Томас пытается развернуть штуцер, но двадцать два дюйма старого доброго «бейкера» непривычно длинны по сравнению с кинетическими метателями, к которым его руки, оказывается, успели привыкнуть. Он ведет стволом — так быстро, как только может, но знает уже, что не успеет.
Гудвин Бладджет с мокрым от пота лицом мечется взглядом от сэра Артура к летящему хумбалу; но ружье держит крепко, щелкает кремнем на курке о полку.
Амар оказывается рядом с герцогом, пинает его в бедро, отталкиваясь навстречу хумбалу: нож он держит обратным хватом у плеча, взлетает над несущейся на сэра Артура тушей демона. Нож опускается, чтобы вонзиться в шею твари.
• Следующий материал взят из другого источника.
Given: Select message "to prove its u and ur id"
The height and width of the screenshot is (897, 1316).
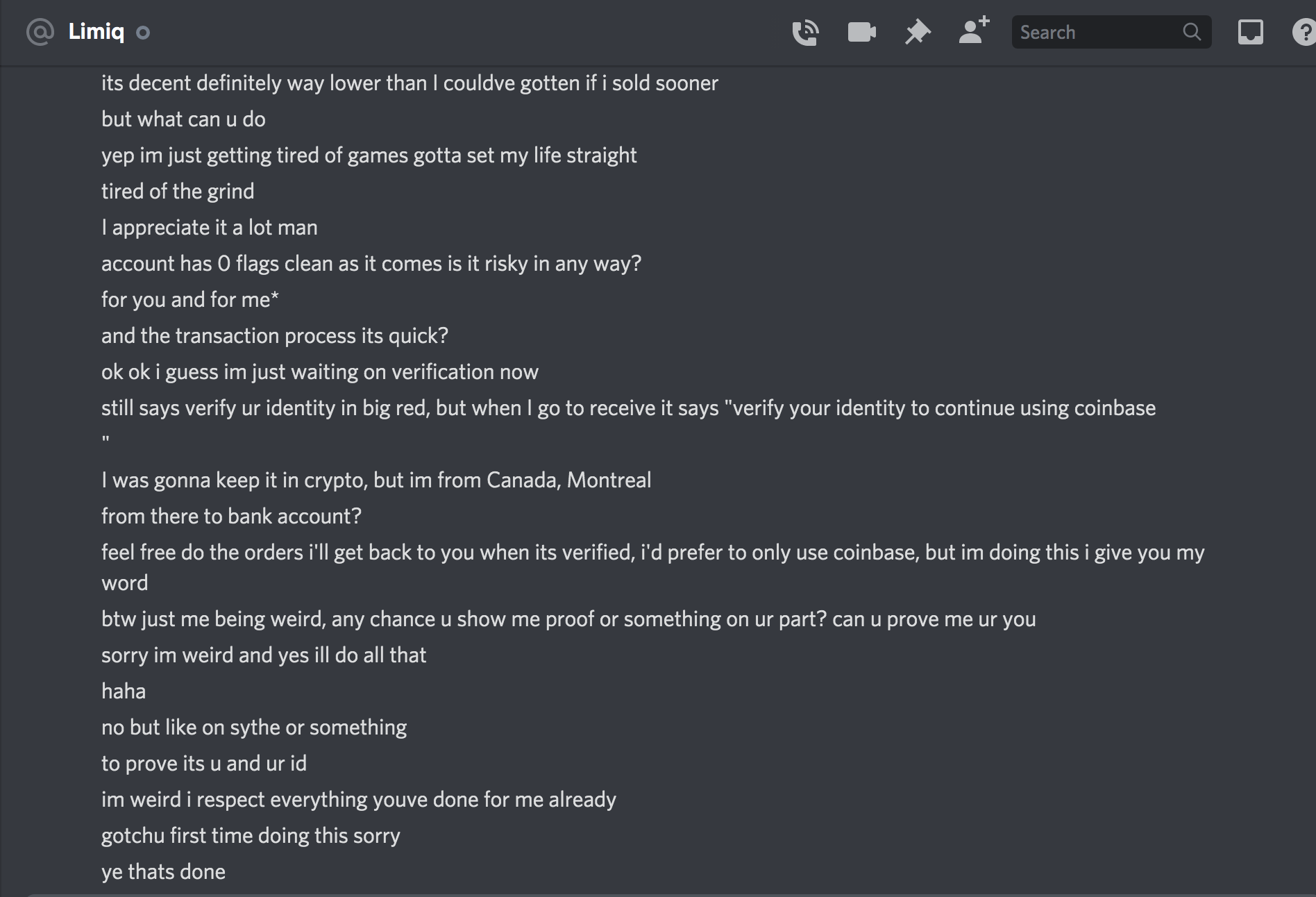Looking at the screenshot, I should coord(204,763).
Герцог отшатывается, и пуля из ружья Бладджета уходит впритирку по его груди, а пуля вторая — Фицпатрик тоже успел спустить курок — прошивает тело между плечом и шеей герцога (воротник наливается красным, и красным брызгает на щеку; красное, думает еще Томас, не ихор). Пуля из пистолета ирландца, пробив сэра Артура, бьет в голову хумбала, куда-то рядом с ухом. Тот дергается, нож Амара мажет, пропарывая шкуру, а сам «зеленый» соскальзывает набок, по черно-рыжему боку зверя — прямо под когтистую лапу.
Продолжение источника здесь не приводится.